#### Input data
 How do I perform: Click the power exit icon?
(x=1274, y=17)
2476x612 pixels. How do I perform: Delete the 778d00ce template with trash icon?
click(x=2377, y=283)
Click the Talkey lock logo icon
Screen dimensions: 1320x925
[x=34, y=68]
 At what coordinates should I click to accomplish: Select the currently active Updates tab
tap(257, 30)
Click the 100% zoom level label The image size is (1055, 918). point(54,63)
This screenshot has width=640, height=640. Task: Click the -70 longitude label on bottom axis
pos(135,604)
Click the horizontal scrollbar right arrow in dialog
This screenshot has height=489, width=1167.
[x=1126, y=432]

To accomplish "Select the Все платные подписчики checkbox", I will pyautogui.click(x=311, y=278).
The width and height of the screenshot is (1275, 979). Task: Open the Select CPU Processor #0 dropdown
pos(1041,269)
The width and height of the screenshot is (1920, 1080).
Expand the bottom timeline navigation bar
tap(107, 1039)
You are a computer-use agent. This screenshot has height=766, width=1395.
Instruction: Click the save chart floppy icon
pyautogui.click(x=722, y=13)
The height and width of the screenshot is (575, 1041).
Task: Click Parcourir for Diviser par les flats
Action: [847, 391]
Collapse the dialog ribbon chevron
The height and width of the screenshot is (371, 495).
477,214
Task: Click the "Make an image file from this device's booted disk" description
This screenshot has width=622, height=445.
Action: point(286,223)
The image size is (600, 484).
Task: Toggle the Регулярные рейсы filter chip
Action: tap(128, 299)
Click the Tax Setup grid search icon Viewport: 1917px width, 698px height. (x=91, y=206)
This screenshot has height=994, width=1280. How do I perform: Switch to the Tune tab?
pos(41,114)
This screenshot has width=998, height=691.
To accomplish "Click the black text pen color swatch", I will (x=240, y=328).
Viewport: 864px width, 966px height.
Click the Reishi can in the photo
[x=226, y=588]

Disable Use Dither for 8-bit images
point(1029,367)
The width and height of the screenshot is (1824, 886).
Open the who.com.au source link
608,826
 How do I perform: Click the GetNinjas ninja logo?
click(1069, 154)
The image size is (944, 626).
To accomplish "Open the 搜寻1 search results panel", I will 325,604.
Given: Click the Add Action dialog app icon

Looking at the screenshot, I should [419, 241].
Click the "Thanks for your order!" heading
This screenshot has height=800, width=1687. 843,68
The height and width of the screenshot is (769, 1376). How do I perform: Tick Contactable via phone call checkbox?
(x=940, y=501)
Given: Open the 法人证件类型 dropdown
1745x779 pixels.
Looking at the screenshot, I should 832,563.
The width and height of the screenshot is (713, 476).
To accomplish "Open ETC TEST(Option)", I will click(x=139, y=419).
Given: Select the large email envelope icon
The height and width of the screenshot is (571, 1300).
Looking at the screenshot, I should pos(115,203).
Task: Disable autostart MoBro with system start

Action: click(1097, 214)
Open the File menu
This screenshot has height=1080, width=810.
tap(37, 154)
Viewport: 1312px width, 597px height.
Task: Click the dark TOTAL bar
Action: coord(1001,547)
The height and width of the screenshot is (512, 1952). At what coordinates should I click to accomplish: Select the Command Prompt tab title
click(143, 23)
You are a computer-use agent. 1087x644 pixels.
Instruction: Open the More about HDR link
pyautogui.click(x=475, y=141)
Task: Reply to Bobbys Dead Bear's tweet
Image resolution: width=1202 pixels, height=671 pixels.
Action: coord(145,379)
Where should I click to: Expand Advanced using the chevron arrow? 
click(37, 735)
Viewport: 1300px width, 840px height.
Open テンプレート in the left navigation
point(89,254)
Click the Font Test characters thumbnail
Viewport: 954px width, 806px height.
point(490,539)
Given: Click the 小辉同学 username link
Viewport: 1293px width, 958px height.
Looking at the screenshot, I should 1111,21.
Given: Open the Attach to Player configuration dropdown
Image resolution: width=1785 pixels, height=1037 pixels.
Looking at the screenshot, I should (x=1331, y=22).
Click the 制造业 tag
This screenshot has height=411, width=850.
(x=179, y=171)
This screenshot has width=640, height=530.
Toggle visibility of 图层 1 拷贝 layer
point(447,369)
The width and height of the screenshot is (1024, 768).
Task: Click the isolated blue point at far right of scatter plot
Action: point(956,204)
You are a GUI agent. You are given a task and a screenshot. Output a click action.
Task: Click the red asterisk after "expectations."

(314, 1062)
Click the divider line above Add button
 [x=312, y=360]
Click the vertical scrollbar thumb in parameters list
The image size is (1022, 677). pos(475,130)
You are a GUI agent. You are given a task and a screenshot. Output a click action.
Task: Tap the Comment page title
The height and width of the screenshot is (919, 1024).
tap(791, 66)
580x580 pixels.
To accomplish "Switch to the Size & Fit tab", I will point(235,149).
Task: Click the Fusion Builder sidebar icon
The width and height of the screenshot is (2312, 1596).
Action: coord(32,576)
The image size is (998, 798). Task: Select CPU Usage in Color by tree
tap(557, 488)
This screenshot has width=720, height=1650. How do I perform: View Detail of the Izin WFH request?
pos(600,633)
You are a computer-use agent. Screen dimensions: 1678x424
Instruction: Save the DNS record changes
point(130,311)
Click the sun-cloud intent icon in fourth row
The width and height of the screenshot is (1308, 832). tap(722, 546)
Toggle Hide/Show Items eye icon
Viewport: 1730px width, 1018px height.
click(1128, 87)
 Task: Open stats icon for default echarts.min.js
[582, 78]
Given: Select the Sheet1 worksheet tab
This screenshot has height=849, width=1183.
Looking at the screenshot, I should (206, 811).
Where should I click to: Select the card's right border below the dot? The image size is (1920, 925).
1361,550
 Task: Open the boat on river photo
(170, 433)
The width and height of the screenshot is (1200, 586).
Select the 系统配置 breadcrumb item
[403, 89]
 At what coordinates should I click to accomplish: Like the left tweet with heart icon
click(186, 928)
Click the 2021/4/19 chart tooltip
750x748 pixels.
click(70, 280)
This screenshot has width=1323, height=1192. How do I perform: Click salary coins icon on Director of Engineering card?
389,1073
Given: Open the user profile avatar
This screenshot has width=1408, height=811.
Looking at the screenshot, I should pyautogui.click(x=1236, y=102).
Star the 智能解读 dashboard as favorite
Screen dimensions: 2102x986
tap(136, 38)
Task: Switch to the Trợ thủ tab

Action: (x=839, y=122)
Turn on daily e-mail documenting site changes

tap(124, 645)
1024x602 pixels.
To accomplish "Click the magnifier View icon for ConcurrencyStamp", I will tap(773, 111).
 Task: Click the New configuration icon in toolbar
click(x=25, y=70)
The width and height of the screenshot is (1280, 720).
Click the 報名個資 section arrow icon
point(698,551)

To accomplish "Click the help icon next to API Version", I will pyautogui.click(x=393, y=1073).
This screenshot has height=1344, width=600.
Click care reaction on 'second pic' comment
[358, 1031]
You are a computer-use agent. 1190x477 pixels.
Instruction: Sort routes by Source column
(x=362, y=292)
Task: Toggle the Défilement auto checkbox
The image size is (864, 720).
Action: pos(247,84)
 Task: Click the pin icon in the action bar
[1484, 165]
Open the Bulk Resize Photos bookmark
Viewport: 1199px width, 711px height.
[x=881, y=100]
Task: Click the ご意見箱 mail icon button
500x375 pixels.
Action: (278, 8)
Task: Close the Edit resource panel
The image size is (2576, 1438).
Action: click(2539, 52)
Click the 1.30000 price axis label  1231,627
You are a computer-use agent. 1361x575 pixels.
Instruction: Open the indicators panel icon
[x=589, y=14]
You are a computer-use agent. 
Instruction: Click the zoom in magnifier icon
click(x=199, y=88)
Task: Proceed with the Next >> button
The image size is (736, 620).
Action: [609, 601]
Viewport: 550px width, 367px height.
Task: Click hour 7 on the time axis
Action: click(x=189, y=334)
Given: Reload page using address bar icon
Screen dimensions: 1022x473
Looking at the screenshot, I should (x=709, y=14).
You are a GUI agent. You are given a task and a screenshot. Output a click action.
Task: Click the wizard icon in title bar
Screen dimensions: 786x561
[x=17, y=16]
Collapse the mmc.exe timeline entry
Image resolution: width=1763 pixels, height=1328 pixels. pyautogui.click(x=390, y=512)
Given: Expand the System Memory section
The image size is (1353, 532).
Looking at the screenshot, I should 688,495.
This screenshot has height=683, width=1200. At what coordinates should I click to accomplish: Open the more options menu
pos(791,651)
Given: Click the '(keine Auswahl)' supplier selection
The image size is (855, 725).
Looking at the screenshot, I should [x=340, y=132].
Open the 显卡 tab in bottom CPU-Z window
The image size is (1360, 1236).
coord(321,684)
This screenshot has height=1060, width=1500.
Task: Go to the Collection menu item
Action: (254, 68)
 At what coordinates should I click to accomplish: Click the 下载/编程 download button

#### Exercise details
The answer is the lines above between the line holding "This screenshot has width=640, height=640." and the line holding "This screenshot has width=998, height=691.", inclusive, each written out exactly, and no others.

#### Exercise output
This screenshot has width=640, height=640. Task: Click the -70 longitude label on bottom axis
pos(135,604)
Click the horizontal scrollbar right arrow in dialog
This screenshot has height=489, width=1167.
[x=1126, y=432]

To accomplish "Select the Все платные подписчики checkbox", I will pyautogui.click(x=311, y=278).
The width and height of the screenshot is (1275, 979). Task: Open the Select CPU Processor #0 dropdown
pos(1041,269)
The width and height of the screenshot is (1920, 1080).
Expand the bottom timeline navigation bar
tap(107, 1039)
You are a computer-use agent. This screenshot has height=766, width=1395.
Instruction: Click the save chart floppy icon
pyautogui.click(x=722, y=13)
The height and width of the screenshot is (575, 1041).
Task: Click Parcourir for Diviser par les flats
Action: [847, 391]
Collapse the dialog ribbon chevron
The height and width of the screenshot is (371, 495).
477,214
Task: Click the "Make an image file from this device's booted disk" description
This screenshot has width=622, height=445.
Action: point(286,223)
The image size is (600, 484).
Task: Toggle the Регулярные рейсы filter chip
Action: tap(128, 299)
Click the Tax Setup grid search icon Viewport: 1917px width, 698px height. (x=91, y=206)
This screenshot has height=994, width=1280. How do I perform: Switch to the Tune tab?
pos(41,114)
This screenshot has width=998, height=691.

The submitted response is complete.